Ces résultats montrent donc l’importance qu’il y a à promouvoir des activités auprès des personnes qui n’y participent pas et à mettre en place des interventions (non-pharmacologiques) permettant d’améliorer la qualité du sommeil. Ces interventions sont d’autant plus importantes que les troubles du sommeil constituent chez les personnes âgées un facteur de risque pour les chutes, pour diverses maladies physiques et pour les troubles cognitifs.

 

Dans cette perspective, il est particulièrement intéressant de relever ce que Flick et al. (2010) ont montré, via une étude qualitative menée auprès de 32 membres du personnel de soin, à savoir que les troubles du sommeil n’étaient pas considérés par ces derniers comme une question importante. Ils ne croyaient pas non plus que leur compétence professionnelle pouvait influer sur ces difficultés. Le sommeil excessif durant la journée et l’absence de sommeil étaient jugés comme étant de la responsabilité des résidents. Les entretiens révélaient rarement la détermination des professionnels d’offrir une occupation stimulante et intéressante aux résidents. L’inactivité était considérée comme une habitude installée depuis longtemps, voire même comme un privilège, après une vie de dur labeur. Beaucoup des professionnels interrogés acceptaient que les résidents passent une grande partie de la journée au lit et/ou hésitaient à impliquer certaines personnes âgées dans des activités en postulant qu’elles n’étaient pas enthousiastes et préféraient plutôt rester seules. Globalement, peu de professionnels disposaient de connaissances concernant l’influence de l’organisation de la journée sur la qualité du sommeil des résidents.

 

Cette étude n’est bien sûr en rien représentative, mais elle indique néanmoins l’importance qu’il y a à ce que les membres du personnel de soin disposent des connaissances nécessaires sur le sommeil, mais aussi qu’ils puissent bénéficier de programmes permettant de faciliter la communication et la participation aux activités chez les personnes passives ou réticentes, ainsi que de modifier certaines des croyances erronées qu’ils ont développées à propos des résidents.

 

Néanmoins, dans ce domaine comme dans d’autres, il importe d’analyser avec soin les caractéristiques et besoins de chaque personne âgée et de ne pas tomber dans un activisme systématique ou de proposer un niveau d’engagement social qui ne correspond pas au souhait des personnes âgées.

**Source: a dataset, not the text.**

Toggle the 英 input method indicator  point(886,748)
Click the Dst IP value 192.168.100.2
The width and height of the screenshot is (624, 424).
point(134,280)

Des moments d’inactivité et de solitude sont légitimes, et même parfois indispensables, pour réduire le stress et la tension ou pour s’accorder des moments de réflexion (à caractère nostalgique, spirituel, de reviviscence, etc.). 

 

sommeil et activite


 

Flick, U., Garms-Homolovà, V., & Röhnsch, G. (2010). ‘"When they sleep, they sleep". Daytime activities and sleep disorders in nursing homes. Journal of Health Psychology, 15, 755-764.

Garms-Homolovà, V., Flick, U., & Röhnsch, G. (2010). Sleep disorders and activities in long term care facilities: a vicious cycle? Journal of Health Psychology, 15, 744-754.